On January 21, 2019 I walked into the Frederick Rescue Mission deep in the destruction of my drug and alcohol addiction. I walked in hopeless, full of broken relationships, a broken marriage, and in despair. Within the first 10 minutes, after praying in my dorm I could feel presence of the Lord like arms wrapping around me and hugging me. This experience was so powerful that I wrote about it in a letter to my sister. After my 30-day “blackout period” was over, she was excited to tell me the exact prayer she and my niece prayed that fateful day (the day I left for the Mission) was that “God would wrap His loving arms around me and not let go.” I count this amazing event as a divine encounter with God that put me on the trajectory of following Jesus and walking by faith.

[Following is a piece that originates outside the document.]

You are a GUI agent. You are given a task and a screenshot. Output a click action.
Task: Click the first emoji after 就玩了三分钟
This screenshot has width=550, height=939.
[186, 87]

As I began my recovery journey at the Mission, I saw God at work in my life and countless lives around me, and I finally had real authentic hope. I saw a community continuously pull together in support of the Mission to help “save lives now and for eternity.” This is rescue mission in the truest sense. The loving people of the Changed Life Recovery Program and the entire staff at the Mission, helped in my rescue mission. As I continued to walk by faith through the program, I began to grow my physical, emotional, and mental health, and to grow spiritually while following Jesus. As I type this article, I am approaching just shy of celebrating two years of sobriety. My wife and I have made a full reconciliation in our marriage and we now have an amazing 9-month-old baby girl. We continue to walk by faith, together, keeping Jesus Christ as the foundation of our lives and marriage. Next year, I will continue in my new career, with my second year as an intern minister at the Frederick Church of Christ, as well as graduate with an AA degree next semester and continue to seminary next fall.

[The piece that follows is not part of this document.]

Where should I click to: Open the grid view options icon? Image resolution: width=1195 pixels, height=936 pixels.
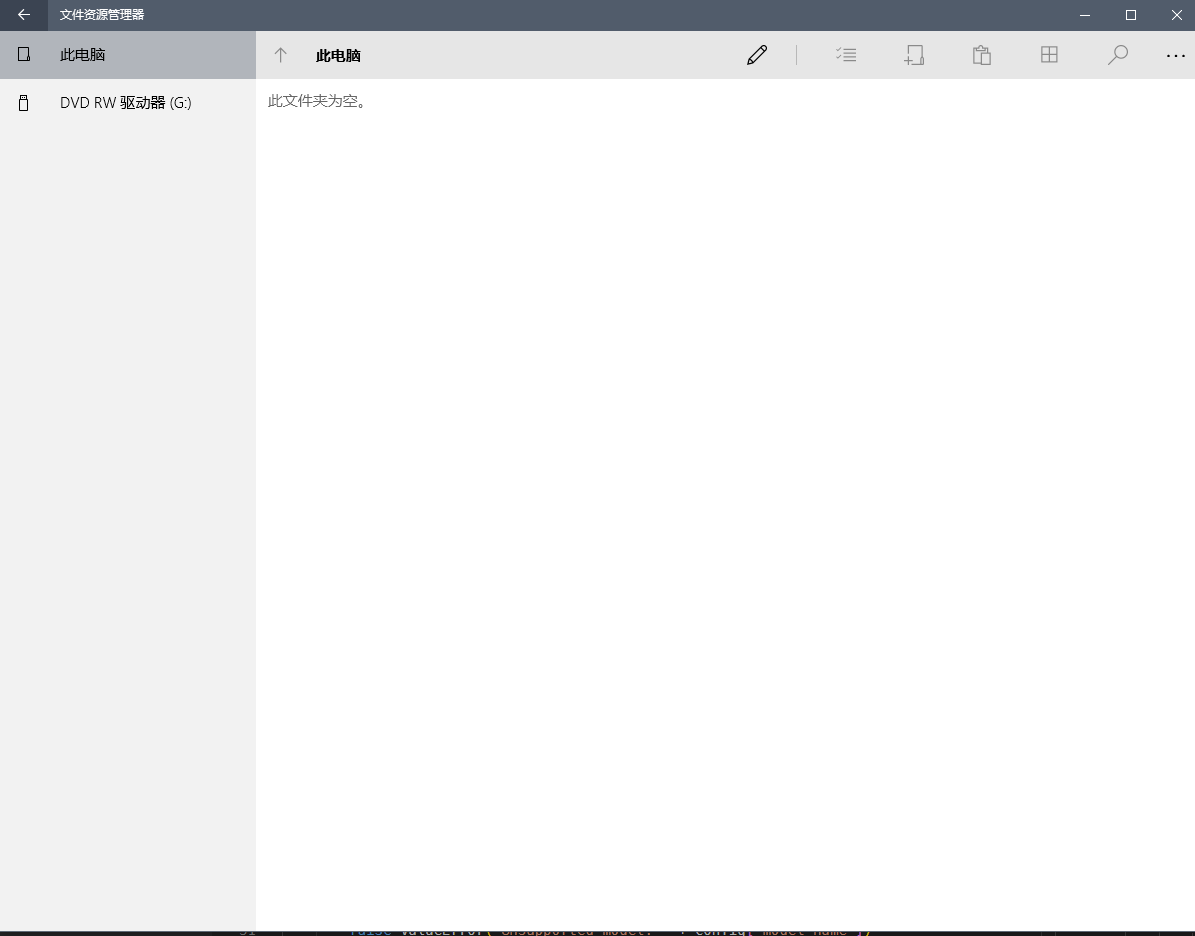pos(1049,55)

Today, my life is full of hope. But not the mere wishful hope that I once lived in; instead, I walk in the assurance and confidence of biblical hope. When the Bible talks of hope, it is in the expectation that something will happen. The reason the hope of the Bible is a confident expectation is because of the saving work of Jesus Christ. Because of what Jesus has done for us on the cross, we can live with confident expectation and assurance in the abundant life He calls us to now and for eternity! The beautiful thing is that this type of hope is offered to everyone. When I walked through the doors of the Frederick Rescue Mission on January 21, 2019, I had no hope at all. I was full of defeat and beaten up by the cycles of addiction, but God had a different plan that I didn’t even know about! This was a plan not rooted in my demise or for evil, but a plan filled with prosperity. This plan is built on a future and a hope for my life. This is the plan that I get to walk in because of the amazing hands the Lord continues to use at the Mission! And now I can walk in the prosperous future the Lord has for me with a biblical hope – a confident expectation in the work Jesus is doing in my life!